Data to process: Begin

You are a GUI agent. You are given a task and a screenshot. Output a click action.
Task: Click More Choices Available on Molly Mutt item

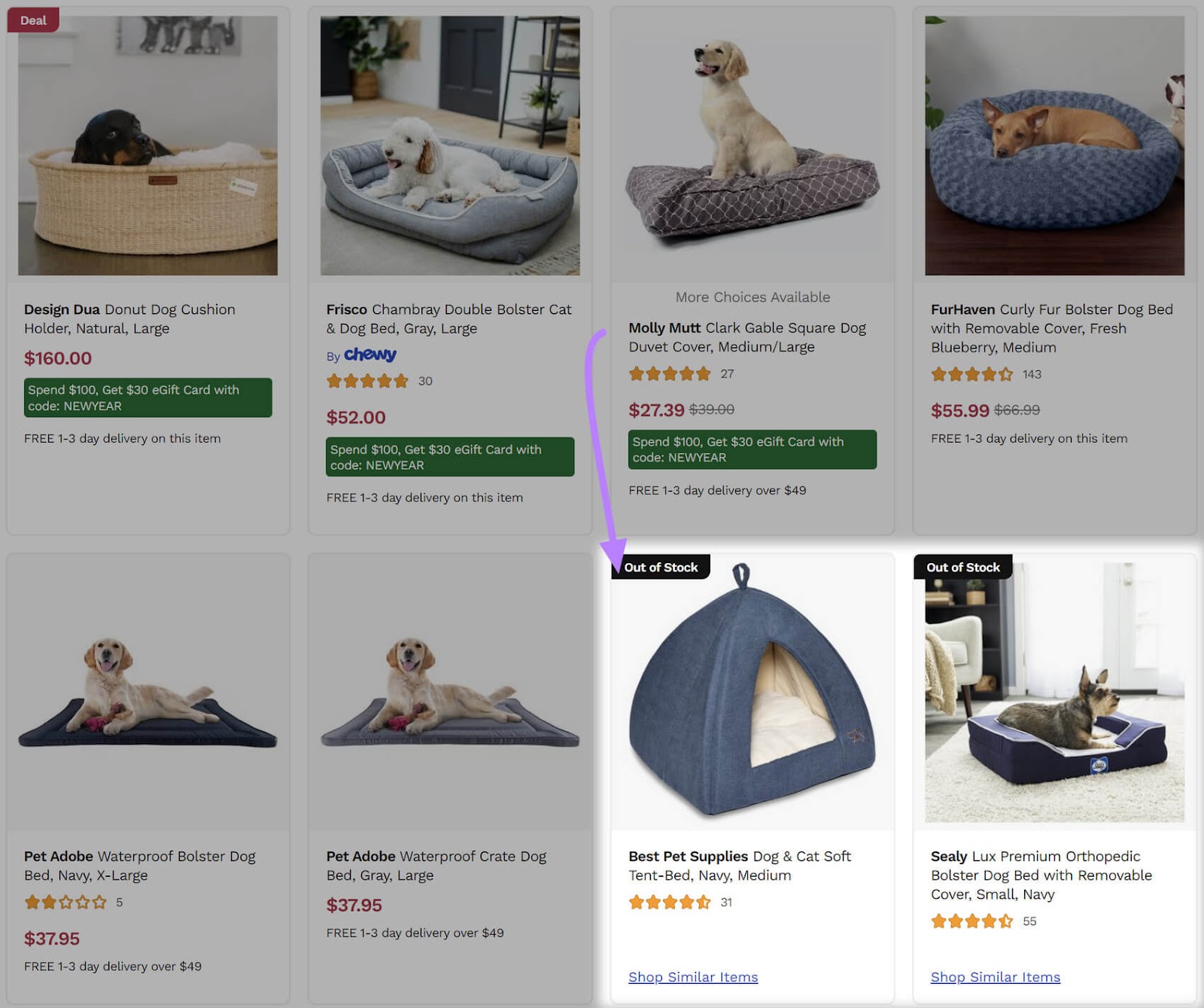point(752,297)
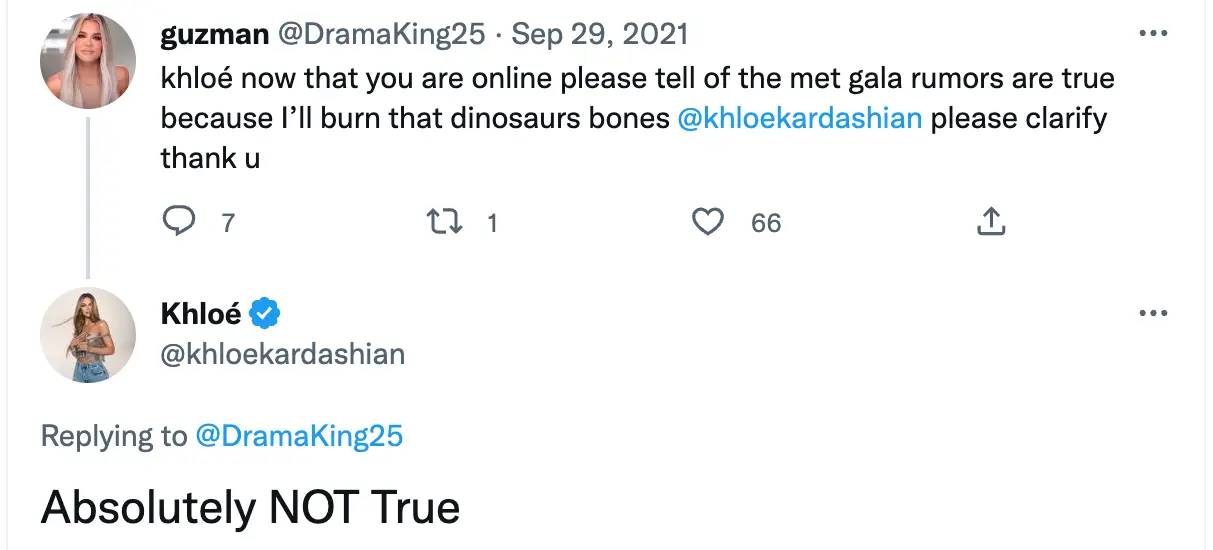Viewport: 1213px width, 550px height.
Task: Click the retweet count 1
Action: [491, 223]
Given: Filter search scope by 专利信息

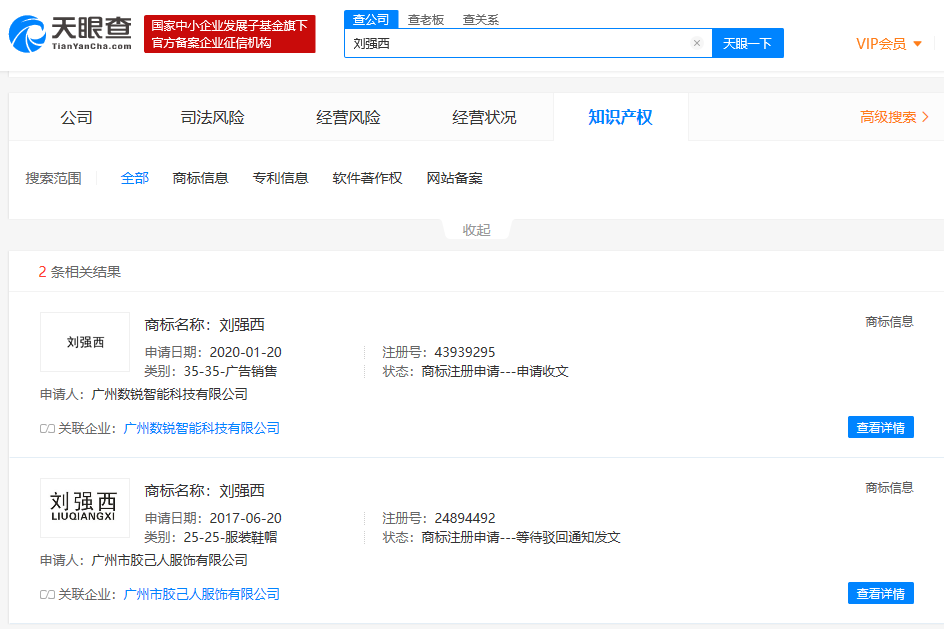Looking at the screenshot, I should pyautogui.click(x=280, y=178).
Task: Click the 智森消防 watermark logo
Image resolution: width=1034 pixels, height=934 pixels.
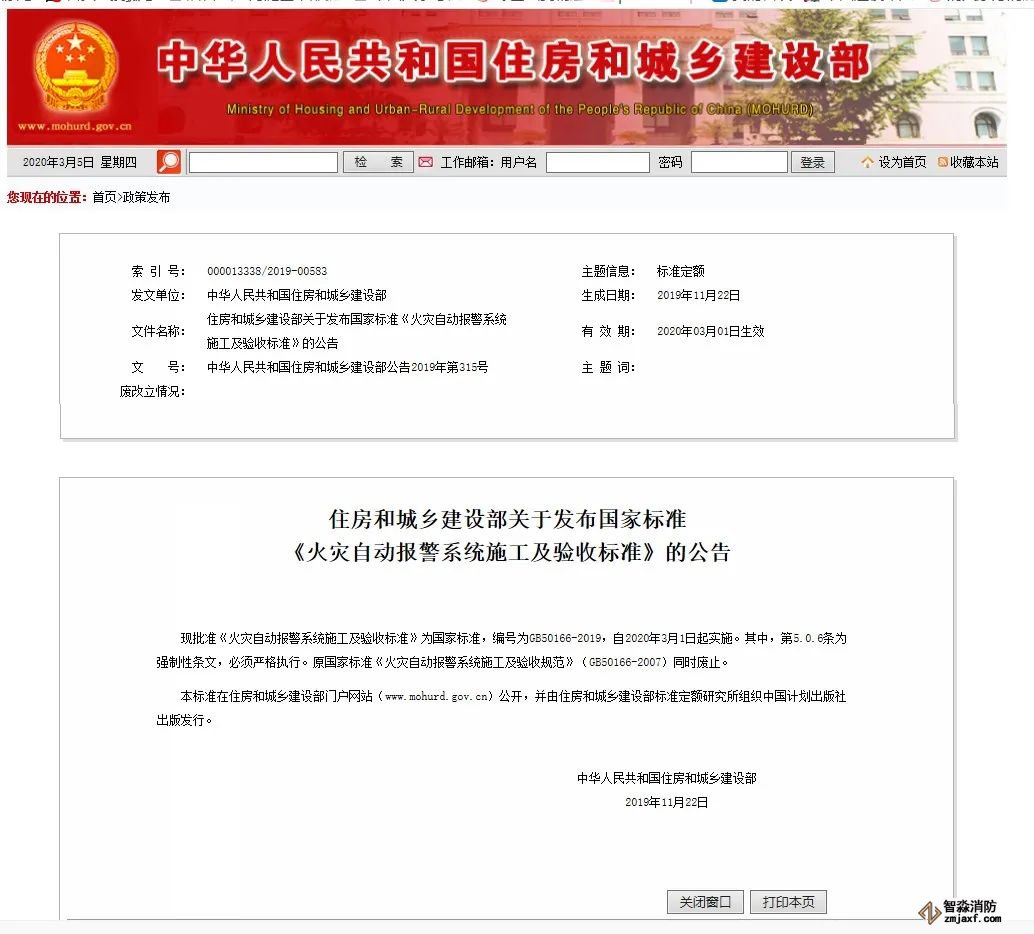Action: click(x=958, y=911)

Data to process: End

◆ Assigned task:
Copy, exactly and exclusively, the lines beginning with the one that contains "Image resolution: width=1034" and ending with the last line of the listing; pictures are to be omitted.

◆ Exercise response:
Image resolution: width=1034 pixels, height=934 pixels.
Action: click(x=958, y=911)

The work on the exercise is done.